_Try it_
Set down the entries again word for word, without any of the images.

_Saved entries_
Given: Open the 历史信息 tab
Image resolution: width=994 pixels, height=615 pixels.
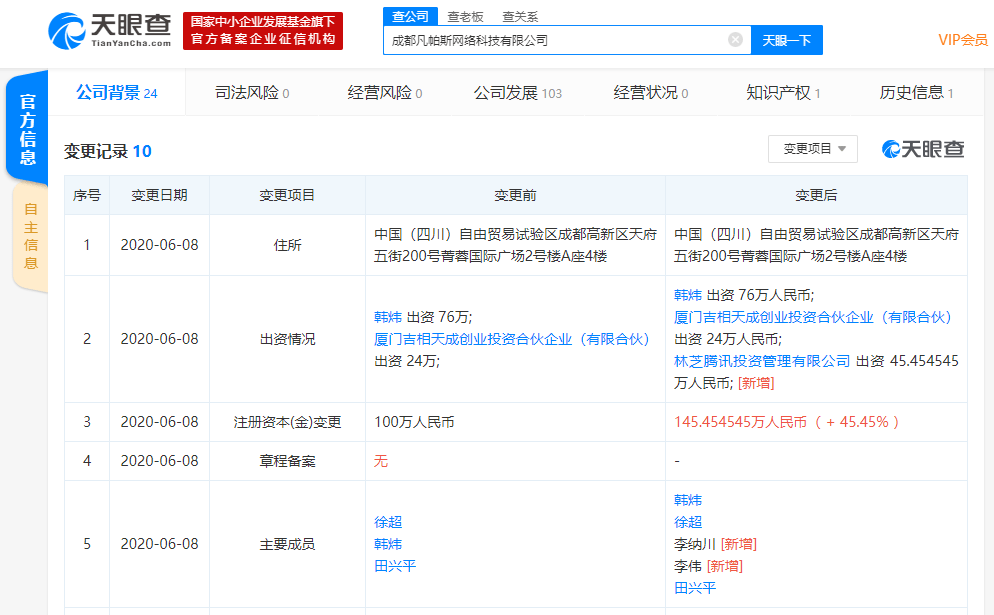Looking at the screenshot, I should pyautogui.click(x=916, y=93).
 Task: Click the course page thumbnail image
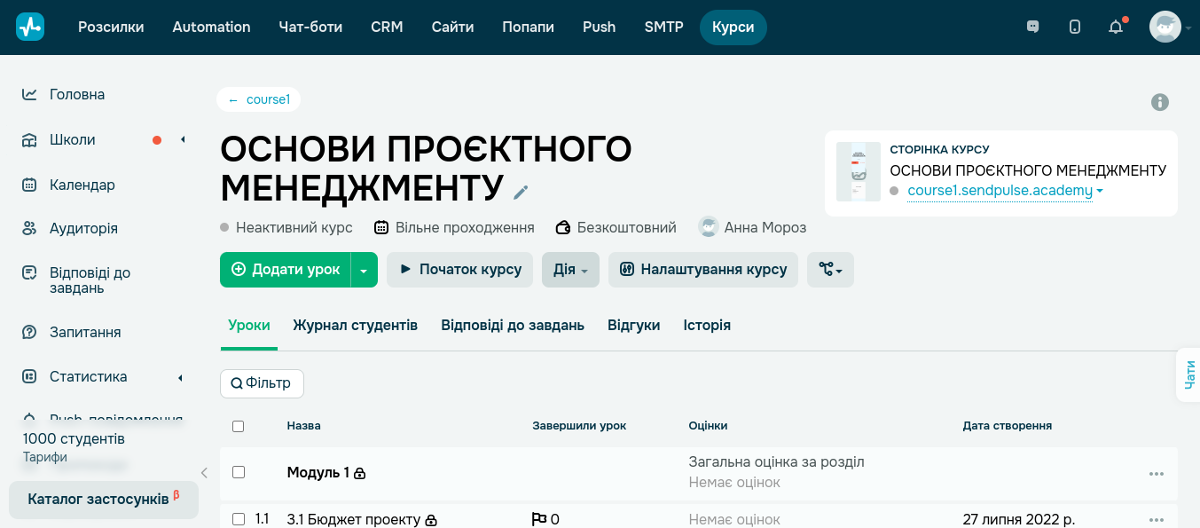[x=858, y=171]
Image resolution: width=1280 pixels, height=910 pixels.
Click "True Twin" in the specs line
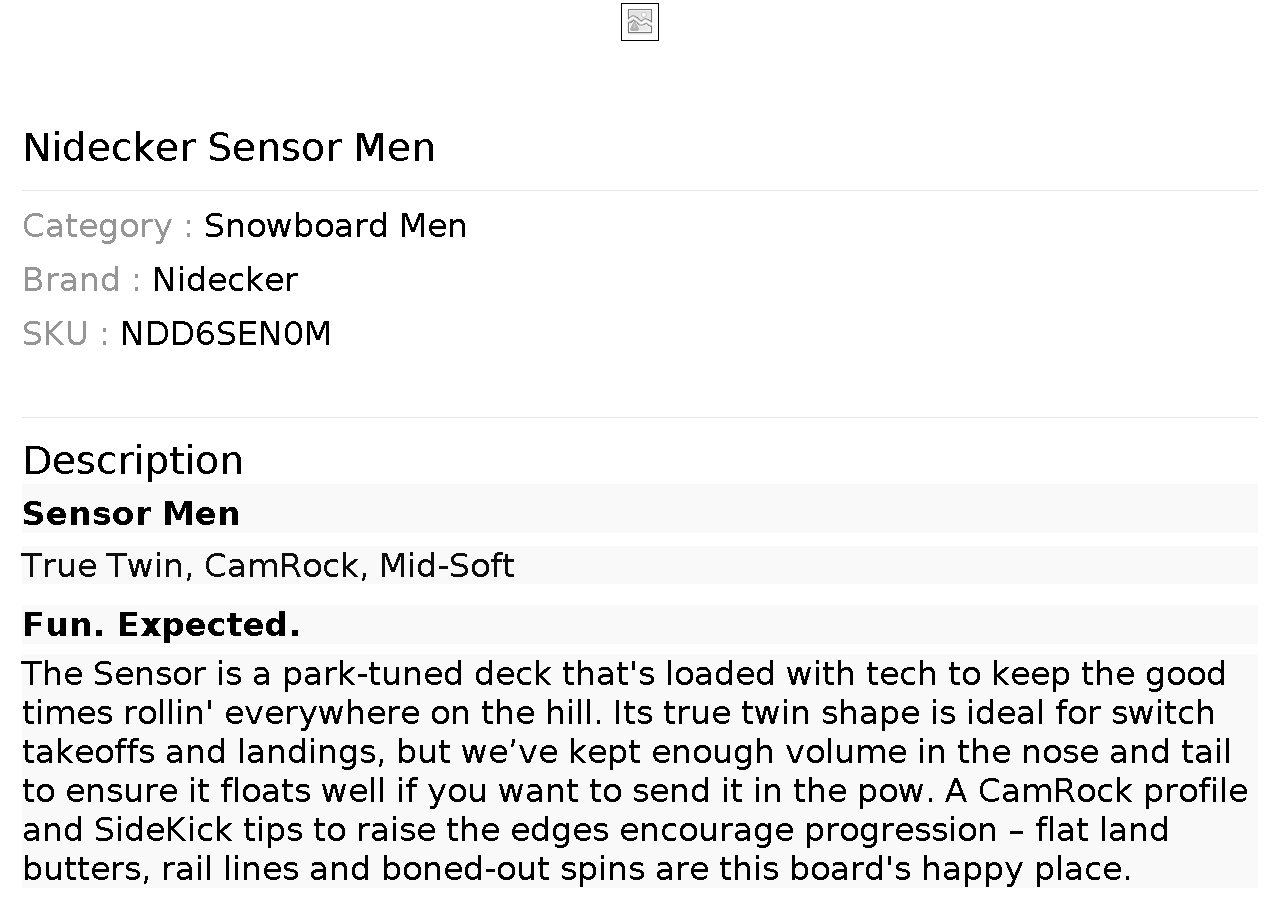(x=102, y=566)
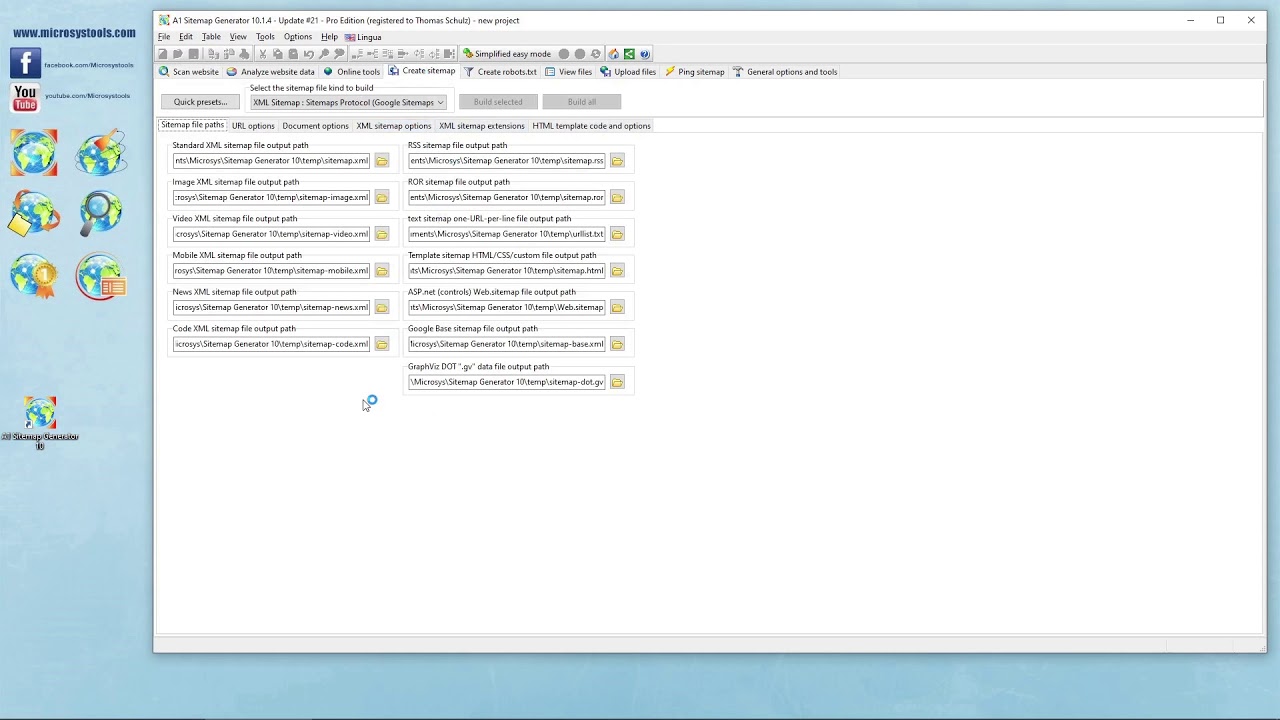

_Answer section_
Given: Open the 历史信息 tab
Image resolution: width=994 pixels, height=615 pixels.
Looking at the screenshot, I should pyautogui.click(x=916, y=93).
 Task: Click the course page thumbnail image
[x=858, y=171]
Image resolution: width=1280 pixels, height=910 pixels.
Click "True Twin" in the specs line
(x=102, y=566)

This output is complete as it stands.